┌─ Supplied material

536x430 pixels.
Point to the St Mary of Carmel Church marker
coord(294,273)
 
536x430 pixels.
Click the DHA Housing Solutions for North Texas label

└─

Short task:
Convert all of the data above into a JSON list of strings, one string for each line, and omit blank lines.

Result for this exercise:
[
  "536x430 pixels.",
  "Point to the St Mary of Carmel Church marker",
  "coord(294,273)",
  "536x430 pixels.",
  "Click the DHA Housing Solutions for North Texas label"
]